The Republican Party doesn’t need to steal Democrats’ language, let alone Democrats’ ideas. Like Dorothy in The Wizard of Oz, all the Republican leadership needs to do is click its collective heels together and start looking for answers much closer to home.
If Republican leaders really want to appeal to Hispanic voters, for example, they don’t need clever Spanish-language marketing or better slogans. Nor do they need to steal political positions from across the aisle. Instead, they could resurrect the only sensible comprehensive immigration reform bill not passed into law—a bill largely written by Sen. John McCain, R-Ariz. …
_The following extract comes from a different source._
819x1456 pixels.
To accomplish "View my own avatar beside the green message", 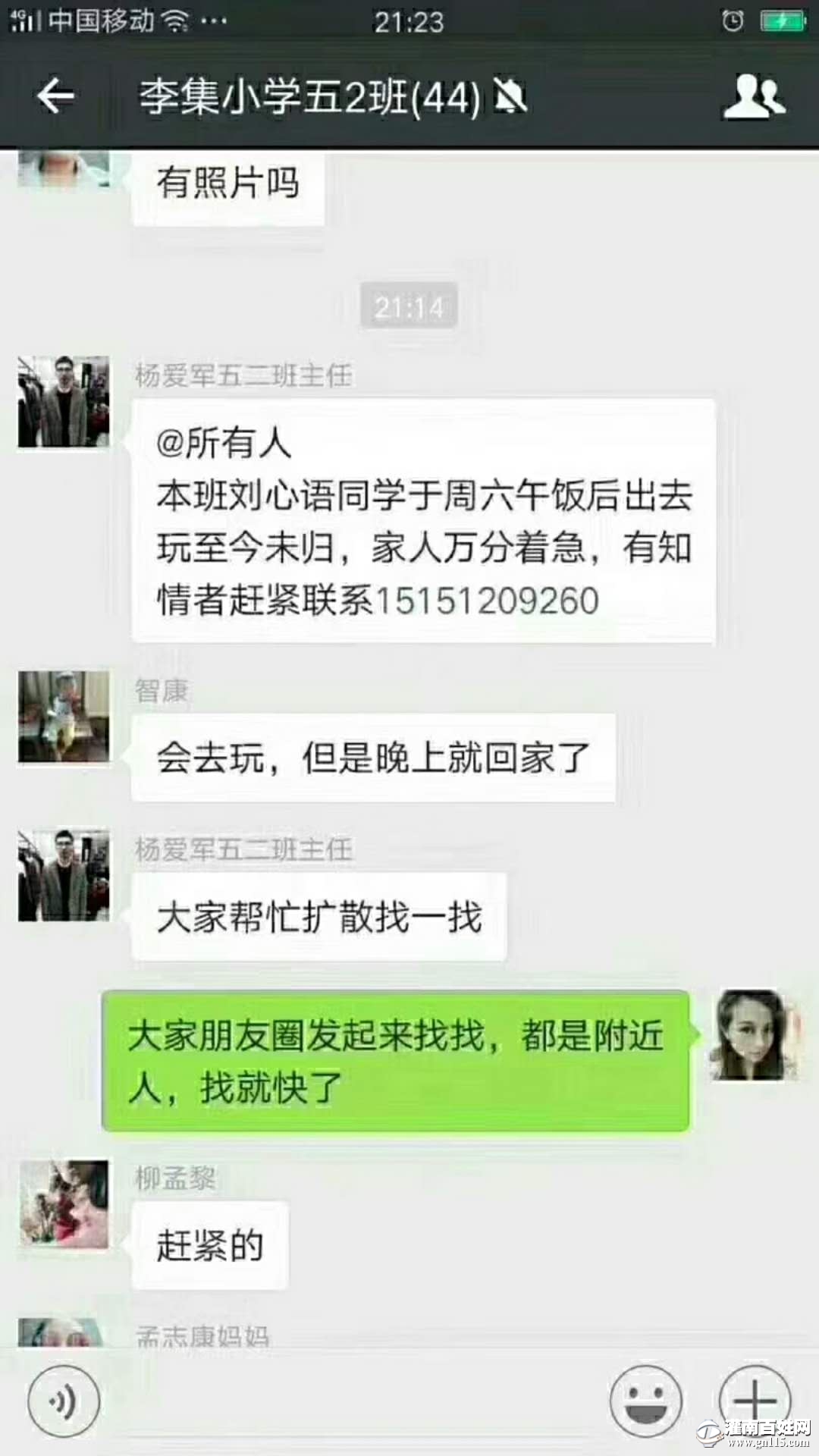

The conservative movement is a broad church, and its worshipers even include a few sympathetic foreigners. Republicans could certainly do worse than to consult their counterparts across the Atlantic. The British Conservative Party spent 12 years out of office after the 1997 elections that brought the Labour Party and Tony Blair to power. After two attempts to win by running well to the right of Blair, David Cameron led a group of Tory “modernizers” into power by, among other things, embracing “conservative” notions of conservation and budgetary austerity—and by deciding that the state should have no role in dictating private morality: Intolerance, one once told me, is “unconservative.” One Tory minister, Iain Duncan-Smith, spent his years in the political wilderness creating a think tank, the Centre for Social Justice, dedicated to the study of long-term poverty and welfare reform. He’s now in a position to put some of its proposals into practice.